* Requirement *
Answer the following questions using the abstract on clinical trial accruals that appears below.
(a) Under whose direction was the clinical trial program integrated into the outpatient clinic?
(b) How often were new clinic patients tracked and reviewed for possible trial enrollment?
(c) What percentage of therapeutic accruals in '10 were enrolled by fellows?

* Text for analysis *
=== Section Start ===
Abstract

e16564 Background: Facilitating clinical trials (CT) access to underserved populations in an urban hospital is an integral part of the NYUCI fellowship program. In 2009, to overcome barriers in CT enrollment at affiliate site, processes were targeted to promote awareness of available trials, simplify enrollment and enhance fellows’ participation in the CT process. This is a review of therapeutic CT accruals (TCTA) at affiliate site after reengineering the infrastructure. Methods: Under the direction of the site designated CT Medical Director and a CT nurse the CT program was comprehensively integrated into the outpatient clinic. With direct access to the faculty, fellows, patient navigators, and translation services the CT program was placed at the nucleus of clinic operations. The new infrastructure enabled education and support for investigational agent administration by the clinical staff and navigation of research patients through the complex medical system. It further increased visibility of the program and information on available trials. Lists of available trials were disseminated monthly to fellows, attending physicians, and major referring centers. Information about newly activated studies was disturbed to treating providers electronically. CT education sessions were offered to patients through support groups. New clinic patients were tracked and reviewed twice monthly for possible CTA. The affiliate CT leadership liaised with key personnel in the NYU CI and affiliate hospital to prioritize and promote appropriate CT and their activations. Results: TCTA from years ’07 through ‘10 were evaluated and analyzed. TCTA was stable from ‘07-‘09, and raised significantly in ‘10, 61%, as a result of these interventions. In ‘09, 30% (13/38) TCTA were enrolled by fellows, under the guidance of an investigator. In ‘10, patients enrolled on CT by fellows rose to 50% (30/61). Conclusions: With the centralized CT program, supported by fulltime research staff, visibility was increased and the enrollment process was simplified. Subsequently motivation of the fellows was increased, improving hands-on education in the CT process. As a result, there was more active screening and enrollment—which led to an approximately 61% increase TCTA in one year.
=== Section End ===
* Excerpted records *
=== Section Start ===
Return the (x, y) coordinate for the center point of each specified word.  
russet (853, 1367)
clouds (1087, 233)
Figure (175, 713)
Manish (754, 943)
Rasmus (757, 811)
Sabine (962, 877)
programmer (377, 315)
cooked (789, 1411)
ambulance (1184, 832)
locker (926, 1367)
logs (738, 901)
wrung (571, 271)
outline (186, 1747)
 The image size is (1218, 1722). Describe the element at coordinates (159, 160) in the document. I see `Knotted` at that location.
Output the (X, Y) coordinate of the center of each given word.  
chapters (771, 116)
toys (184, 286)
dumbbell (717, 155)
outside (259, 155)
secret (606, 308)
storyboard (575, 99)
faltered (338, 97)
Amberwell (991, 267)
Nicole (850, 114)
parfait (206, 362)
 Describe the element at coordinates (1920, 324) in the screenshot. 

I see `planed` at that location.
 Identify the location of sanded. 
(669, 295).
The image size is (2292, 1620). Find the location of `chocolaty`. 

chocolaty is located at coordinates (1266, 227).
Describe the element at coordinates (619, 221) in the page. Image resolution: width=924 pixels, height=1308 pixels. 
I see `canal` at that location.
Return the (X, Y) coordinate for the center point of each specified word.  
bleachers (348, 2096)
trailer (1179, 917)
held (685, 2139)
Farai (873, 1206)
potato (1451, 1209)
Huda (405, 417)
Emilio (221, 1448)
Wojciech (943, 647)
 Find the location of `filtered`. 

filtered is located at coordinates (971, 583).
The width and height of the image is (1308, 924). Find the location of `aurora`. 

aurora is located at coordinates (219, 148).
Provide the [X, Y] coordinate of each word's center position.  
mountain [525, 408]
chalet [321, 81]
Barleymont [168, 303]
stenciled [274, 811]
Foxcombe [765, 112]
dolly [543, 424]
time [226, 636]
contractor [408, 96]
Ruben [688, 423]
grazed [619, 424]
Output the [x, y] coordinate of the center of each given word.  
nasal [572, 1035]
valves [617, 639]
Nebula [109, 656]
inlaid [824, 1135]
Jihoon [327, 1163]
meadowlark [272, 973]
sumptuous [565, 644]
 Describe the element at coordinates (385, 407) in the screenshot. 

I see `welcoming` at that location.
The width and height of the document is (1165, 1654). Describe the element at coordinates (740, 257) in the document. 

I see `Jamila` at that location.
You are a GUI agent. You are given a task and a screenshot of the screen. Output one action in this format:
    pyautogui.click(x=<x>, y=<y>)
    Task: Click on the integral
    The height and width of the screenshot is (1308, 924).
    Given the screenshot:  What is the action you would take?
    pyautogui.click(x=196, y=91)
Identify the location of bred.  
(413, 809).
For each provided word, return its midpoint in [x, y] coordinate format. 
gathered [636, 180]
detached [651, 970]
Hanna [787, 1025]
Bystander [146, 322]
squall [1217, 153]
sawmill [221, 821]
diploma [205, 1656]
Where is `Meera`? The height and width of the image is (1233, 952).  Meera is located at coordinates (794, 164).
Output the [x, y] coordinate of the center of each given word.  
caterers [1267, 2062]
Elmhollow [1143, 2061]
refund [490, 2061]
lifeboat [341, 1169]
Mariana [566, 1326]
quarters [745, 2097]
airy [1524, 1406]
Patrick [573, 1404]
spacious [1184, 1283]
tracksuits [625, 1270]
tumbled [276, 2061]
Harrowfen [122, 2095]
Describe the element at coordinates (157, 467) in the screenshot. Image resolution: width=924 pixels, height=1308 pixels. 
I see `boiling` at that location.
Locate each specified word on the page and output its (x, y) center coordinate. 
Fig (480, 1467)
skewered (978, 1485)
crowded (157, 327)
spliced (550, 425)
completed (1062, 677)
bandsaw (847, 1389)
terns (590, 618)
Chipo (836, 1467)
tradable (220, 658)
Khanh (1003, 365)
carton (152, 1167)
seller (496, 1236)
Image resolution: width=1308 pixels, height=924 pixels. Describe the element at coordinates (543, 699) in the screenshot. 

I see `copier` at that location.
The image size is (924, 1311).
=== Section End ===
* Answer *
(a) The site designated CT Medical Director and a CT nurse.
(b) Twice monthly.
(c) 50% (30/61).